My babysitter (who was 5' tall and very round) called me her long-legged jay bird and it always made me smile. My whole childhood was filled with physically challenging tasks that my 6'3" father never told me I shouldn't attempt. I thought all kids could move a wheelbarrow of bricks or lift their family dog. To this day I won't own a pet that I can't carry upstairs on my own, which puts my limit at about 80 pounds as long as the dog doesn't fight it.

My high school dance teacher Mr. Watson harped on me to always drop my shoulders so I could show off my long neck. I am eternally grateful that I took all those years of dance because while I never have been particularly lithe (I like food too much), I'm extremely comfortable in my body and know its capabilities. I learned to not hunch forward to make myself shorter. I grew to appreciate the length of my limbs and the way all 175 pounds of me fit together. I never worried about telling folks how much I weighed because I felt like I was in a different bracket than all my shorter friends. It was like telling someone my age in dog years; they couldn't relate.

Somewhere in college, I began to revel in being tall. I slowly realized there were short women who had to pull the car seat forward every time after their husband drove it. I discovered there were people who didn't know what was on top of their fridge (let alone could reach it). There are people who have to find a sturdy chair to change a lightbulb instead of just reaching up to the light. And in a way, I felt a bit of pity for them. I don't necessarily agree with Randy Newman's declaration that "short people got no reason to live," but his quote has certainly stuck with me every time I pull the turkey pan down without climbing all over the counter.

Since most people are on eye level or shorter, I always feel (perhaps erroneously) that I could kick 90% of the world's ass. I'm not easily intimidated. Every time I load some giant purchase from Costco into my car where my arms barely reach around it, I want to high five myself and give a little Marine "hoo-wah!". Take that ridiculously heavy and awkward box!

In the last five years, I've greatly expanded my collection of comfortable high heels because I think I walk much sexier in heels. I'm 72 luxurious inches tall in bare feet. Even being 6' and not 5'11" puts me in a new category of those whose height starts with 6. In heels, I stretch up to 6'2" or 3" tall. Men double-take when I walk past.
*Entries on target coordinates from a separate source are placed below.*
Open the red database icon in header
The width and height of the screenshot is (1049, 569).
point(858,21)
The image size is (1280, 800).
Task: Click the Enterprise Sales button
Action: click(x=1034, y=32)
My body has evolved over the years. I used to be about 20 pounds heavier than I am now, and a recent doctor's visit shows I've pudged up to 178.2 pounds from my perennial 175 pounds of the last 10 years. I've had some pretty regrettable haircuts as I have experimented with my coif. My belly usually is covered in spots from my insulin pump infusion sites that I never had before 2000. I've had stretch marks on my thighs since puberty hit at 15. Laser surgery removed the need for glasses but I still chew on my cuticles until they're painful. But there are many things that won't change any time soon if at all. I've got magnificently straight teeth, amazingly long prehensile toes and the world's most petite ears. And I will always be tall. No matter other parts of me will sag or wrinkle, there will still be 6 feet of me. And I will always turn heads.